→ Problems to solve
A) Name the companies that the investing text says are worth holding for years and decades.
B) According to the investing text, what do financial performances and operational metrics serve as?
C) Please write the next few paragraphs of the investing text, picking up after its final sentence.

[Reading text]

We are bad at selling poor-quality investments and managing losses but it is a very important skill. Not knowing what to do in a losing position is the path to disaster. The inability to cut losses is a big challenge for retail investors. Money is struck and lost in value with poor-quality investments. Losses are making us less rational. The capital could have been redeployed for better opportunities.

Selling losses is “painful”. As the losses increase, they find it even harder to sell and they hold on. Cutting losses becomes more difficult and “painful”. Holding to losing investments gives hope that the losses will turn lesser and become profitable. Over time, our portfolio becomes a hoarder of poor-quality investments. All the profits made may not be able to compensate for the losses.

Do not hold and hope that things will end well (eventually). Good returns do not just happen. 
Companies do not suddenly become good; corporate turnarounds are tough. We must have the rationality to evaluate and the strength to press the SELL button when needed.

The portfolio has to represent the best investing ideas for the long term.

Make your portfolio reflect your best vision for our future.

David Gardner, Motley Fool

A related post: Managing losses: A very important skill that investors and traders must have

Hold = Buy and continuously validate
Ownership is earned.

Beliefs are hypotheses to be tested, not treasures to be protected.

We cannot assume that our investments will do well in the long term just by holding them. Some may slowly zig-zag their way up and others zig-zag their way down. We need to update ourselves to know how well the companies will operate and adapt to the changing environment. Are they becoming more competitive and capturing greater value over time? Do not assume and trust or hope. Multibaggers do not come naturally. Always validate to ensure that what we invest is still good to hold:

  1. Is the investment still meeting our investing thesis?
  2. Do the investments still represent the best available investment option? Are there any better investment opportunities that we can switch to?
  3. Should we add more capital to these existing positions? If not, what are we doing about it?

Have kill criteria and feedback loops. Financial performances and operational metrics serve as feedback loops to our investing thesis.

Also, do not keep watching the share prices. Watching share prices is not useful. It consumes our lives unnecessarily. Learn investing and keep validating the stocks we hold instead or get a life and do other things.

Hold ≠ Never sell

The company is executing its strategy well and delivering good results. There will be periods when the financial market goes irrational exuberance and many are very optimistic and greedy; pushing the stocks to be overvalued. It is time to trim some to lock gains. The financial market often swings from extreme greed and extreme fear that can be decoupled from business performance. It can be a good opportunity to take advantage of such times to buy (when the market is in extreme fear) and sell (when the market is extremely greedy).

Depending on what we are holding. Some companies are worth holding for years and decades such as Coca-Cola, Costco, Visa, and Mastercard. Great businesses can fail because of leadership, economic crises or being disrupted such as General Electric, Nokia, and Credit Suisse. Holding does not mean never sell and hold forever. We have to validate to ensure that the business is still relevant and competitive.

Beware: Holding creates biases.

Holding can create irrationality and biases, especially with large positions, multi-baggers or losing positions.

Comfort zones and the status quo bias
People tend to get comfortable with what they have and do not want to un-hold. Investors tend to invest in what they are familiar with. Being vested, they may have status quo bias, confirmation bias and sunk cost fallacy that they prefer to stick to their knitting. They are less comfortable to be adventurous and explore something less familiar and different. At times, even when they underperform the market; they continue to hold.

[/Reading text]
[Data provided]

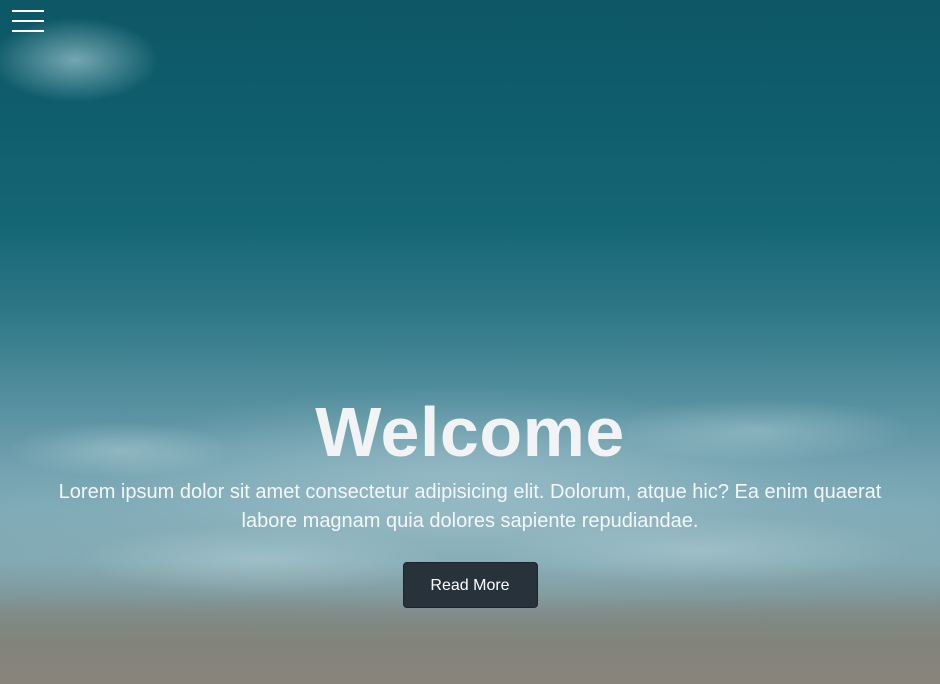  Describe the element at coordinates (470, 432) in the screenshot. I see `hero-title: Welcome` at that location.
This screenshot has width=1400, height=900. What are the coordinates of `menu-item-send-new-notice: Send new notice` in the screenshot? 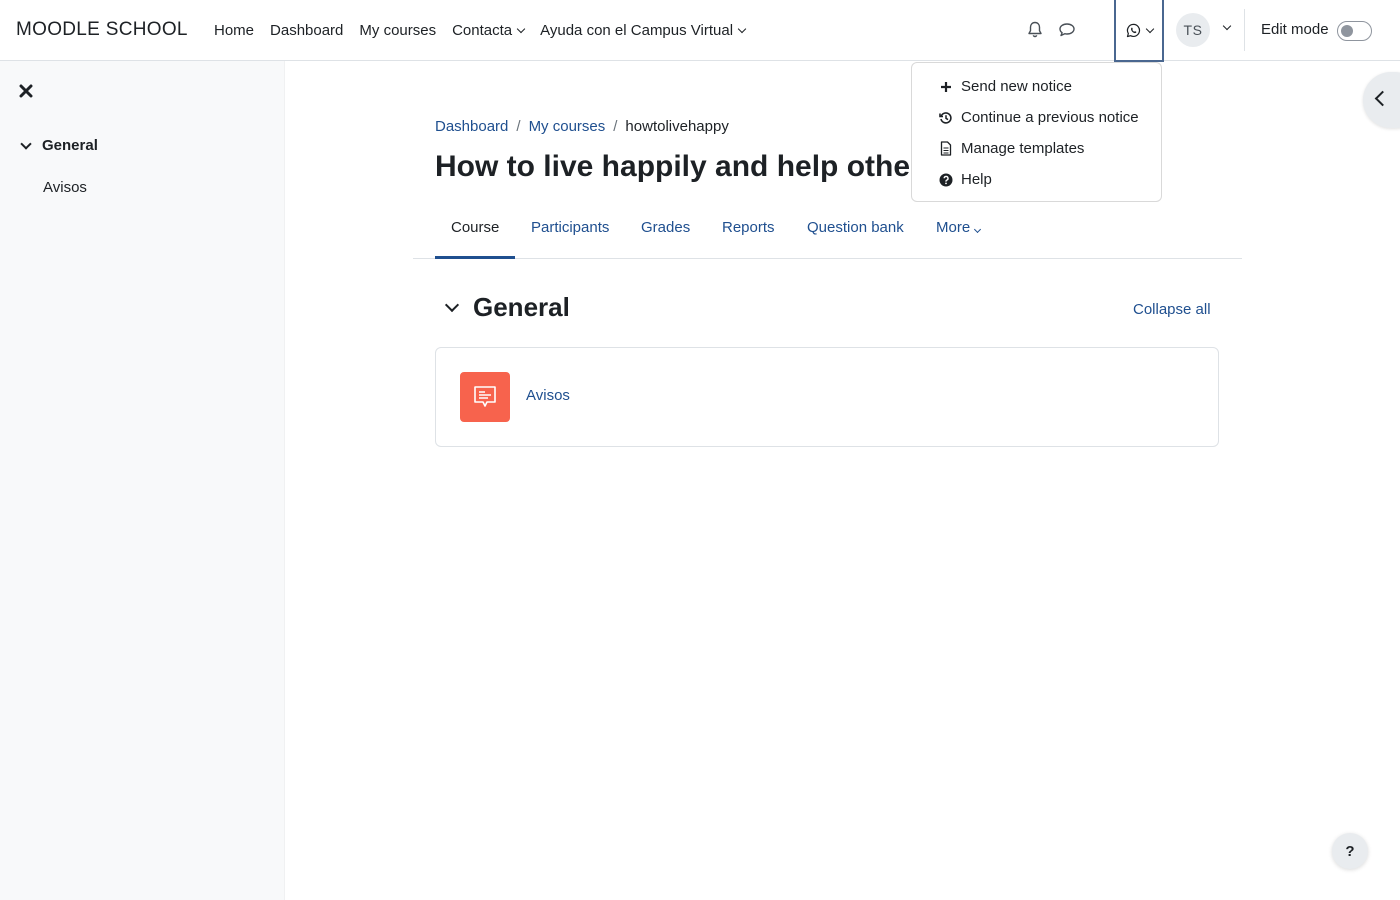 It's located at (1036, 86).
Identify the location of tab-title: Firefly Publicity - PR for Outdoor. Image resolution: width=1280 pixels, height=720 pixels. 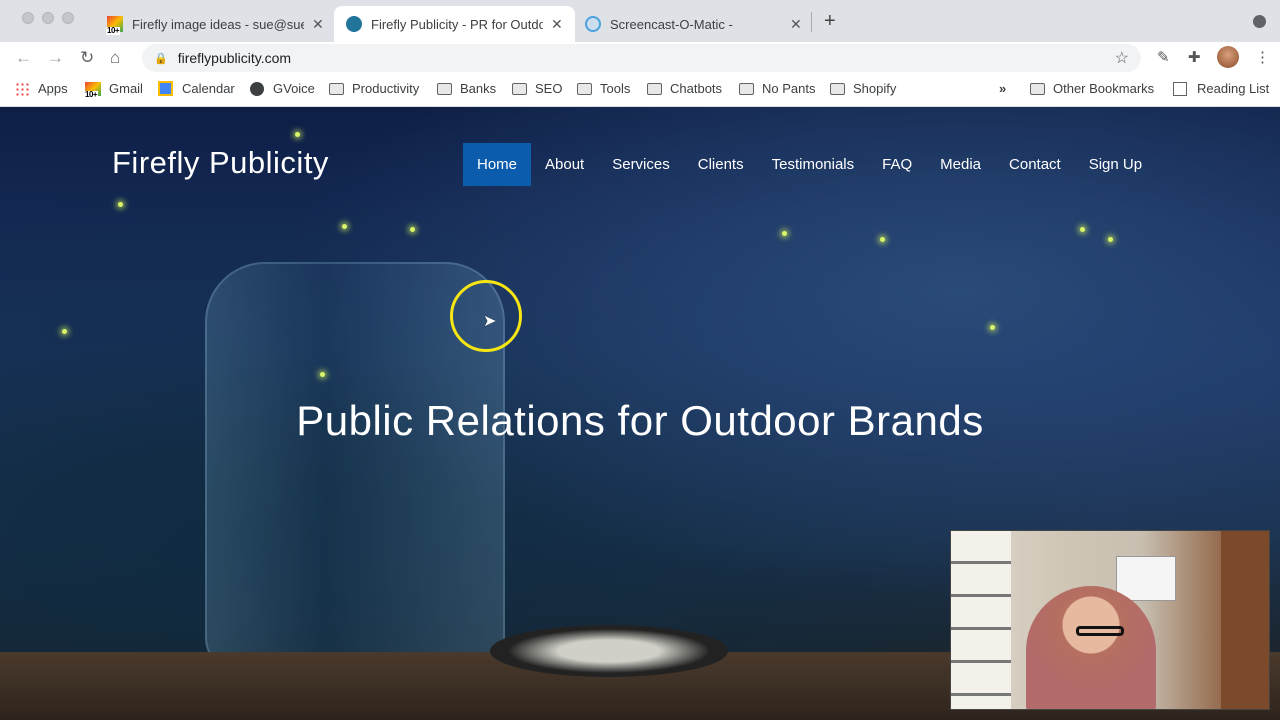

[/Data provided]

→ Answers for each item
A) Coca-Cola, Costco, Visa, Mastercard

B) They serve as feedback loops to our investing thesis.

C)
Most people prefer to stick with the status quo. It represents a mental account that we already have open, which has sunk costs (capital, time and efforts) associated with it. We become more tolerant of bad outcomes that come from sticking with what we are already holding than bad outcomes that come from switching to something new. We are warier of “causing” a bad outcome by acting than “letting it happen” through inaction. This phenomenon is part of omission-commission bias. Do note that to keep holding and not do anything is itself a decision as to where we stay put; status quo.

Identity and investment: The painful challenge of quitting
Sometimes, we give ourselves an identity and keep pounding the merits of the investments: macro investor, tech investor, dividend investor, Tesla bull, Bitcoin maximalist, crypto “holder”, crypto laser eyes, etc. On the same token, we may give ourselves an “anti” identity on the demerits of some investments: anti-Bitcoin, anti-Tesla, anti-China, etc.

When it comes to quitting, the most painful thing to quit is who we are. When new information conflicts with a belief, we experience cognitive dissonance. Whether it is our actions or new and disconfirming information, when it comes to a battle between facts and changing our beliefs, the facts too often lose out. We identify ourselves so strongly that the identity becomes hard to abandon.

It becomes much harder to quit when we are worried about being judged by others. We are too strongly identified with the “themes” of the investments that we are very convinced and confident with. We get it in our heads that if we do not stick to our original choice, that will reflect negatively on us. We worry that if others see the inconsistency between our present and past decisions, beliefs or actions, they will judge us as being wrong, irrational, capricious and prone to mistakes. The irony is that this desire to be viewed as rational and consistent causes us to become less rational and consistent in the decisions we make. External validity increases the escalation of commitment. The tragedy of all this is that the way we imagine other people view us is often wrong. Those worries we project onto others are just head trash we are carrying around.

This is like being an ardent fan of our favourite sports team. However, having such an identity in investing can hit our profitability when our investing thesis goes awry and we refuse to quit. We lose our rationality to profitability. We can see such investors in social media with their strongly identified investments.

There is a huge difference between having a strong identity and having conviction with a large allocation. The latter would not mind changing their views and selling the position when they think there is a mistake or the investing thesis is less valid and there are better opportunities.

When the facts change, I change my mind – what do you do, sir?

John Maynard Keynes

The best investors do not strongly identify themselves with their investment ideas. They remain rational and establish their understanding based on their due diligence.

Unhold = Admit mistakes, cut, learn and move on

There will always be mistakes made in investments. It is important to learn to cut, reflect, improve and move on. The ability to cut away mistakes is often an important trait of a good investor. It is more important for inexperienced investors and traders. More mistakes happen as we start out and we must know how to deal with mistakes. We cannot be holding on to our mistakes and thereby lock up precious capital for losing investments.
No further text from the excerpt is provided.